もし、育て方に疑問があれば、植物を求めたお店で聞くといいです。どのお店でも答えてくれると思います。その際、植物の状態だけではなく、実際に育てる環境が分かるといいですね。スマホで写真を撮り、それを見せるとより良いアドバイスがもらえると思います。植物の育て方は本にもウェブにも情報がたくさんあります。ウェブで育て方を見る際は、ご自身の環境に近い人を参考にするといいです。

植物は好きでも虫が苦手だという人は多いようです。たしかに、大自然の一角を持ってきているようなものですから、虫が全く出ないとは言い切れません。ただ、私の経験上、畑や林などの虫の発生源が近くになければ、発生率は少し下がります。予防的に園芸用薬剤に頼るのも非常に効果的です。だけど、どうしても苦手という人は「チランジア」というエアプランツがおすすめです。エアプランツは北アメリカの南部からメキシコの乾燥地帯に自生している植物で、そのほとんどが樹木や岩場に着生しています。育成に土が必要ありませんので、土に付く類いの不快害虫に関してのリスクは低減できます。その意味で虫嫌いの人にはおすすめです。
========
**課題 a**
植物と虫についての本文のうち、「植物は好きでも虫が苦手だとい」で始まり「虫嫌いの人にはおすすめです。」まで続く部分を、「エアプランツ」を「空気植物」に改めたうえで書き出せ。
本文とリストは、互いに関係のない別々の資料である。
========
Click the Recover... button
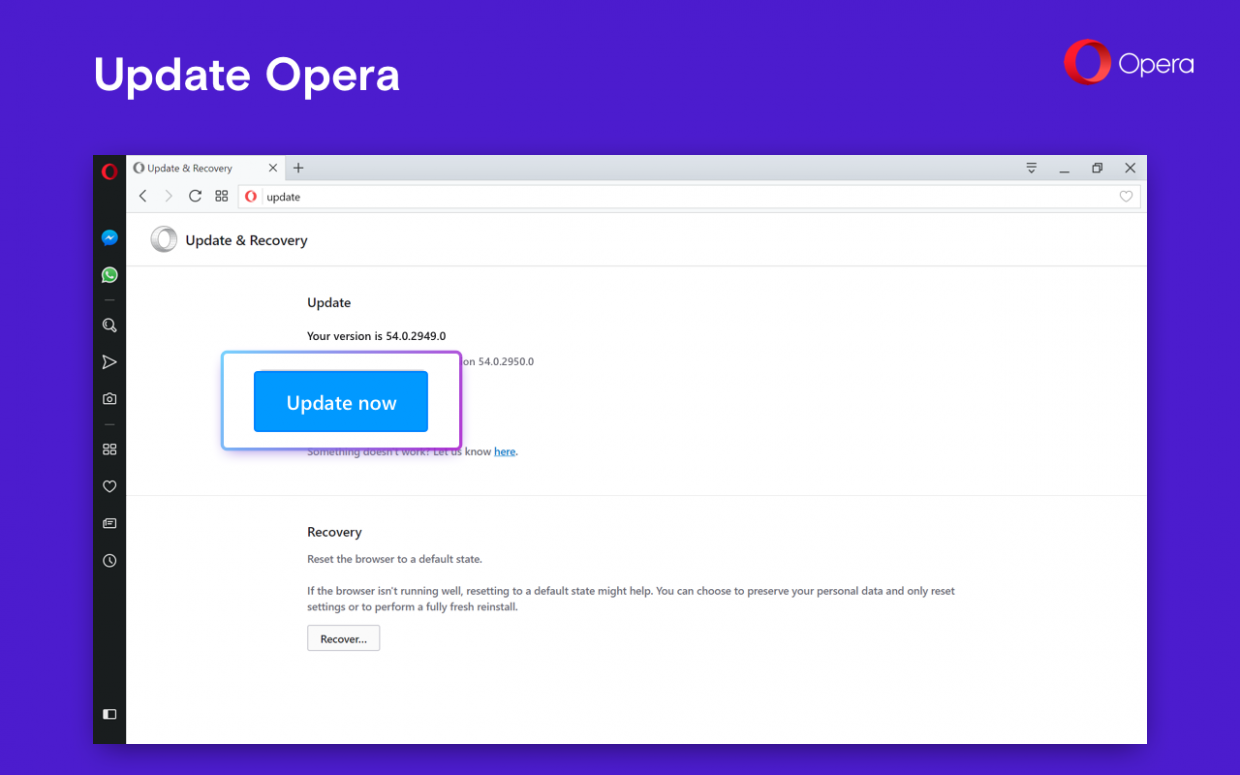Screen dimensions: 1240x775 (343, 637)
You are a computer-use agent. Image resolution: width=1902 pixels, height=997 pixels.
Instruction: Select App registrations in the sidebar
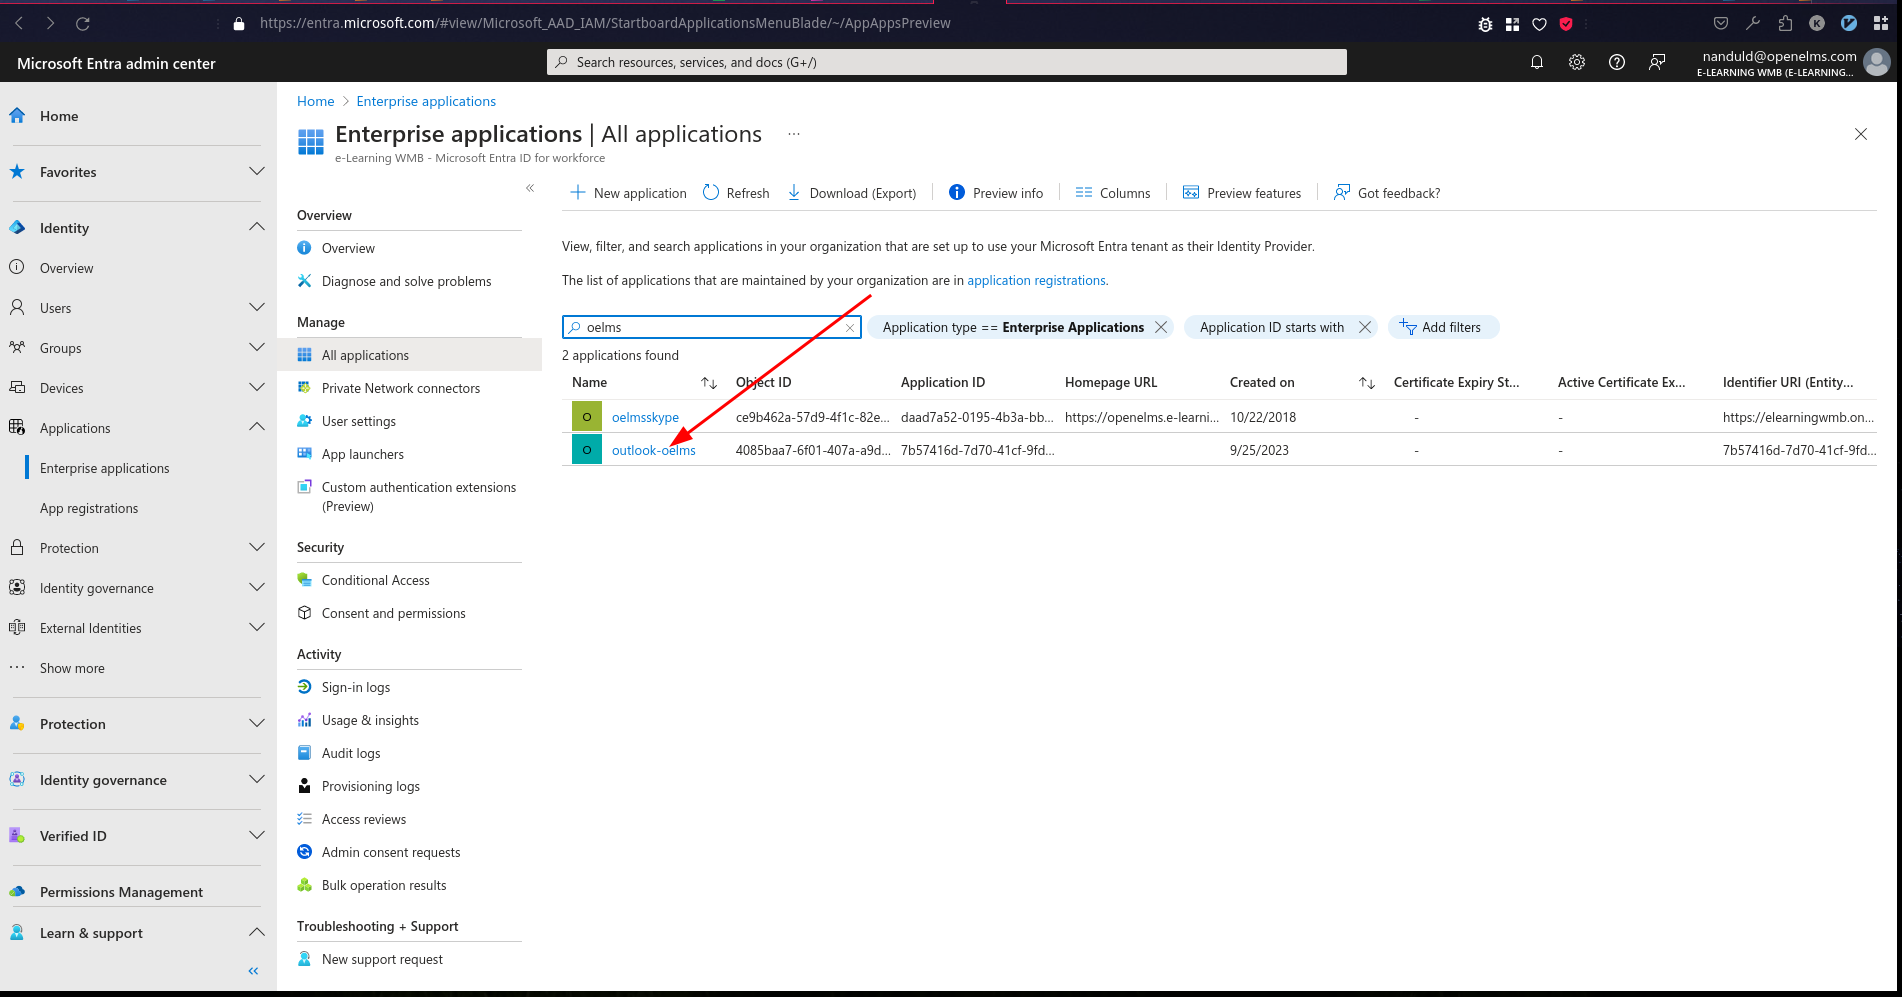[89, 508]
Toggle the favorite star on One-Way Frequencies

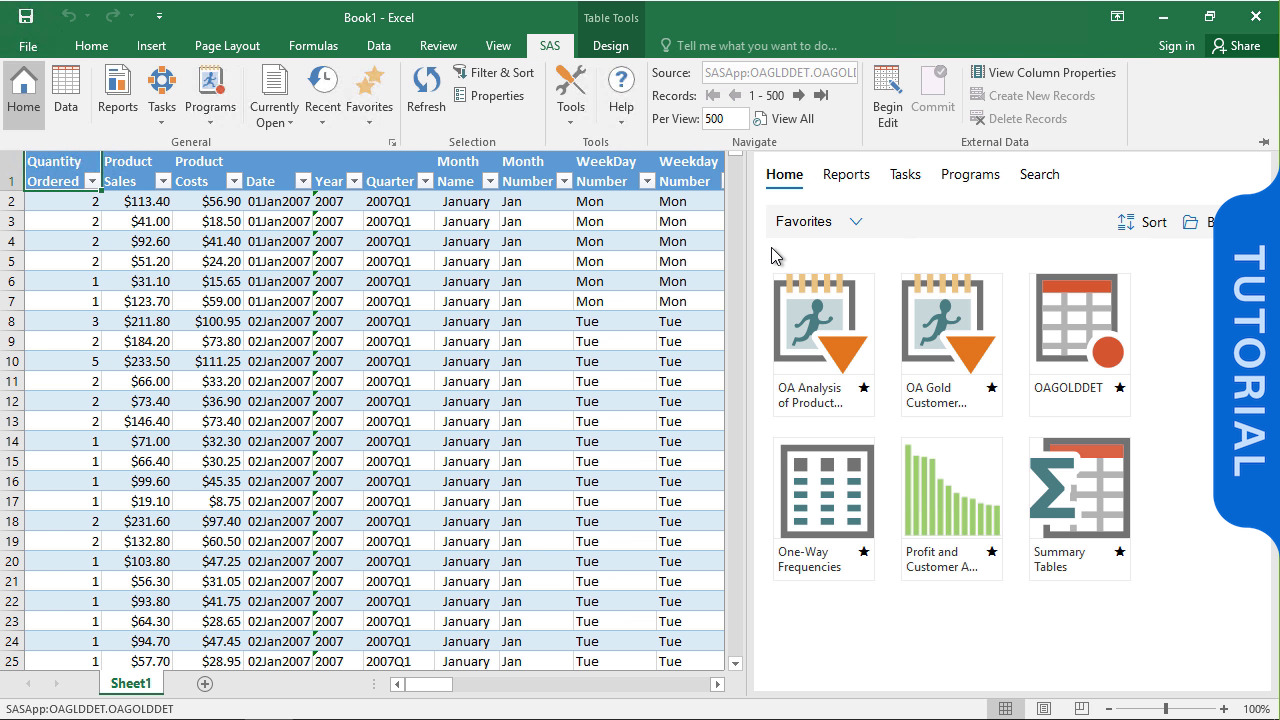863,553
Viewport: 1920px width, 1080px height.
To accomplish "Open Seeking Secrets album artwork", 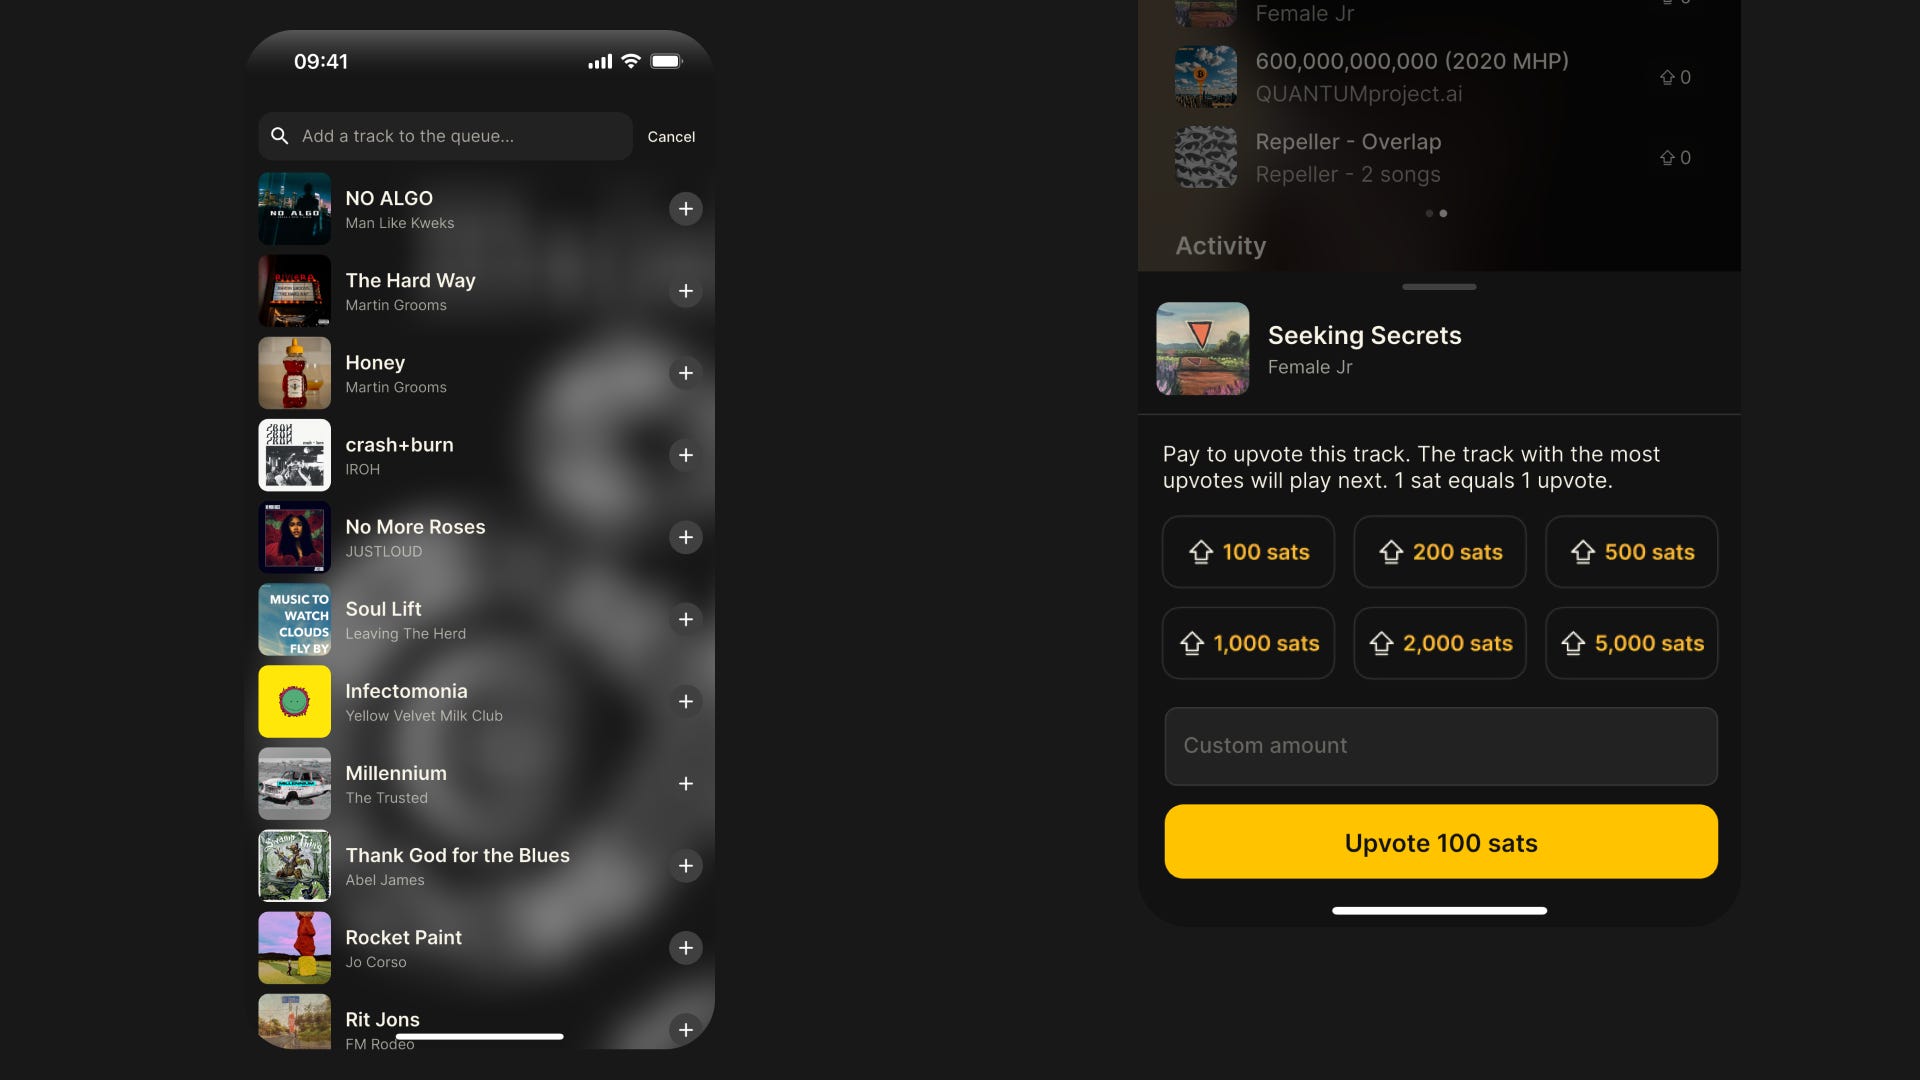I will (x=1203, y=349).
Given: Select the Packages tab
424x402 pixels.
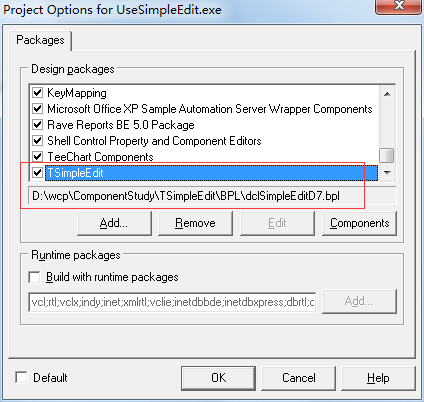Looking at the screenshot, I should coord(40,40).
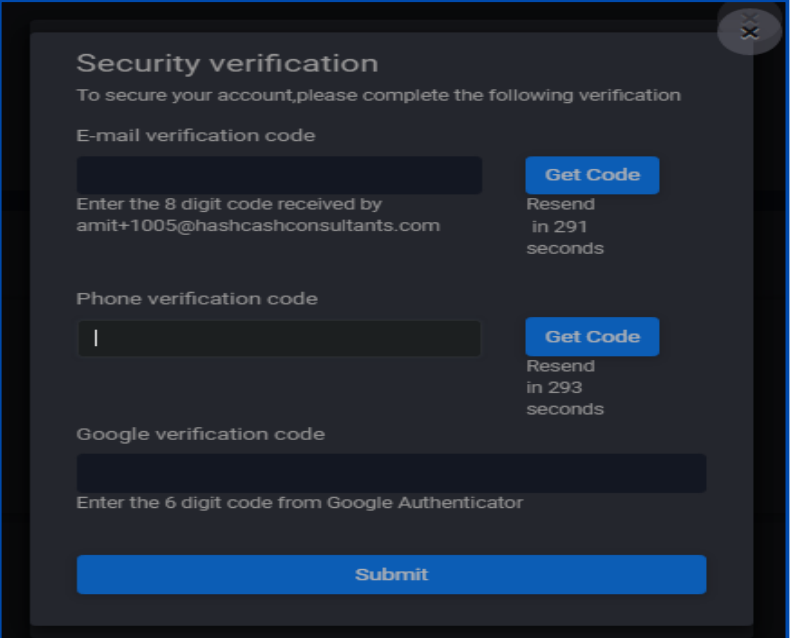Select the Google verification code field
Screen dimensions: 790x638
coord(391,473)
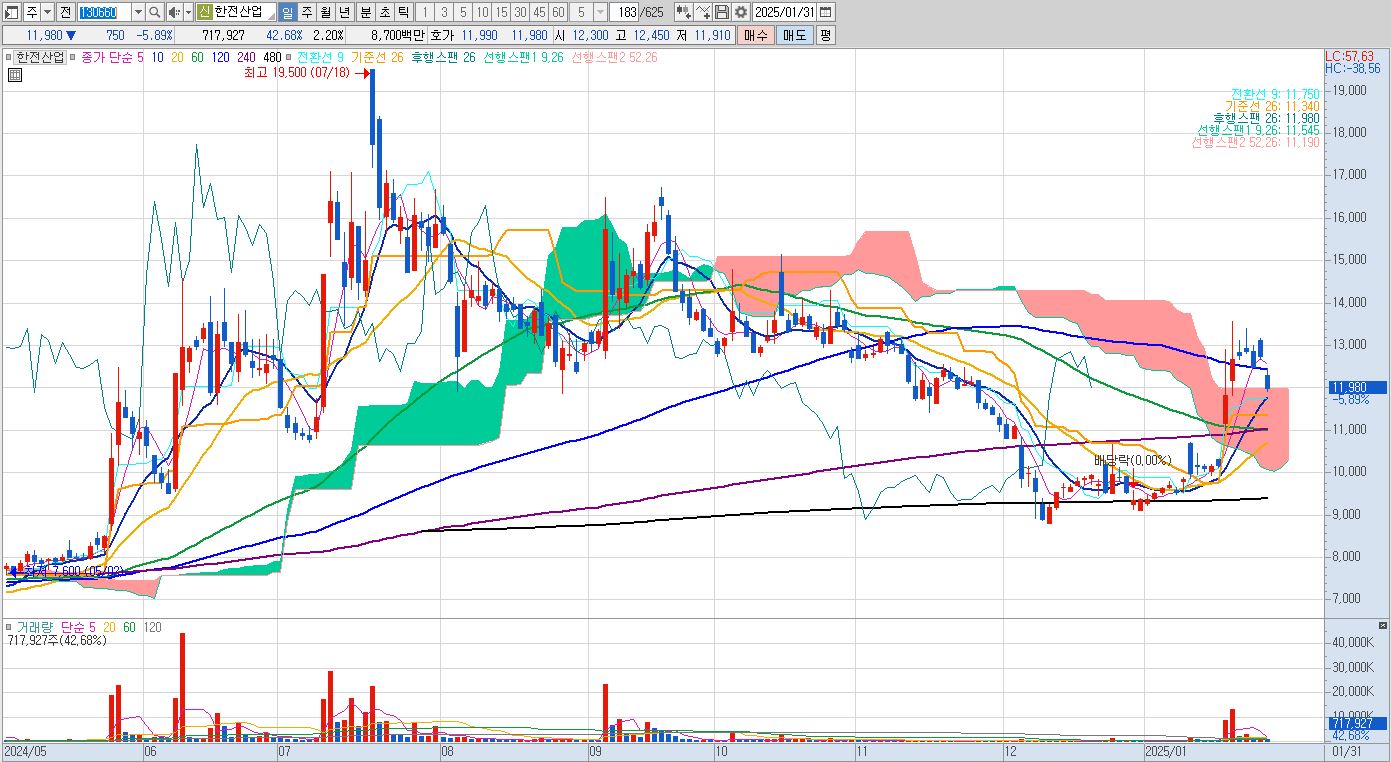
========
**課題 b**
リストのなかで「pixels」という文字列を含む行の数を数え、その数だけを答えよ。

**想定解答 a**
植物は好きでも虫が苦手だという人は多いようです。たしかに、大自然の一角を持ってきているようなものですから、虫が全く出ないとは言い切れません。ただ、私の経験上、畑や林などの虫の発生源が近くになければ、発生率は少し下がります。予防的に園芸用薬剤に頼るのも非常に効果的です。だけど、どうしても苦手という人は「チランジア」という空気植物がおすすめです。空気植物は北アメリカの南部からメキシコの乾燥地帯に自生している植物で、そのほとんどが樹木や岩場に着生しています。育成に土が必要ありませんので、土に付く類いの不快害虫に関してのリスクは低減できます。その意味で虫嫌いの人にはおすすめです。

**想定解答 b**
2